* Extrait du texte
-------
Code.Ride.Run.

Via Race Report - Jour 9

27 août 2025 - 7 min

Une envie de courir. Presque 40 minutes que je suis dans cette station-service, presque prêt à repartir alors qu'Anthony a repris la route depuis une bonne dizaine de minutes et j'ai une lubie passagère : j'ai envie de me dégourdir les jambes autrement qu'en pédalant. Ma préparation pour la Via Race a été pour ainsi dire tout sauf spécifique au vélo. Au quotidien, je cours au moins autant que je pédale et c'est la première fois depuis que j'ai repris la course à pied en 2021 que je ne cours pas pendant plus d'une semaine. D'autant plus que mon choix minimaliste de courir en sandales m'a habitué à avoir les pieds à l'air libre et l'enchaînement des jours emprisonnés dans des chaussures humides ne plaît pas spécialement à ma voûte plantaire. Chaque soir, retirer mes chaussures est une libération pour permettre de faire respirer ces véritables éponges qui deviennent douloureuses chaque jour un peu plus tôt. Si seulement j'avais pu greffer des cales SPD comme Lachlan Morton lors de son Tour de France alternatif.
-------
* Données fournies
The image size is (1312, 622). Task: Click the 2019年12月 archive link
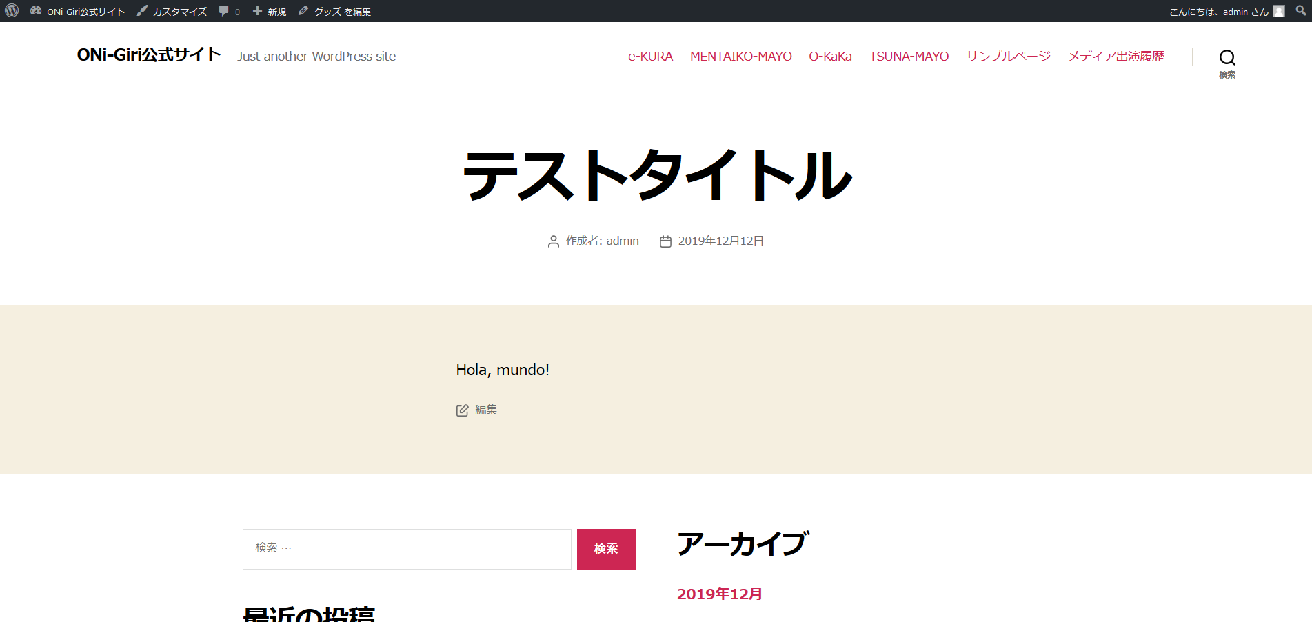pos(719,593)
-------
* Tâches à réaliser
**A)** Traduisez en anglais cette phrase du récit de la Via Race : « Chaque soir, retirer mes chaussures est une libération pour permettre de faire respirer ces véritables éponges qui deviennent douloureuses chaque jour un peu plus tôt. »
**B)** Poursuivez le récit de la Via Race après sa dernière phrase.

* Réponses par tâche
**A)** Every evening, taking off my shoes is a release that lets these veritable sponges breathe, sponges that become painful a little earlier each day.

**B)**
Je profite d'ailleurs pour en faire un « scan » corporel et évaluer quel est l'état de mon corps. J'ai pu observer sa transformation au cours de ces derniers jours et si les marques de bronzage si caractéristiques de nos chères tenues en lycra n'ont jamais été aussi visibles, les contours de ma silhouette sont de plus en plus saillants, tant car mes fibres musculaires sont probablement congestionnées par leur sollicitation permanente que par une hydratation peut-être approximative. La peau se couvre çà et là de petites marques liées aux frottements et à la transpiration. Je vous fais grâce de l'état de ce qui me sert à m'asseoir sur ma selle dans ce récit mais l'idée générale à laquelle je me suis accroché pendant l'ensemble de l'épreuve : « c'est pas fou mais ça ira jusqu'au bout ». Je ne remercierai jamais assez la livraison express de ce cuissard que j'attendais tant quelques jours avant la course. J'ai par ailleurs la chance d'être relativement épargné par les problèmes tendineux et articulaires, que j'associe assez naturellement à ma pratique de la course à pied qui a énormément renforcé cet aspect de mon physique. Je fais également très attention à l'hygiène de ma bouche en me brossant les dents de multiples fois par jour, parfois jusqu'à 6 fois, souvent sur le vélo.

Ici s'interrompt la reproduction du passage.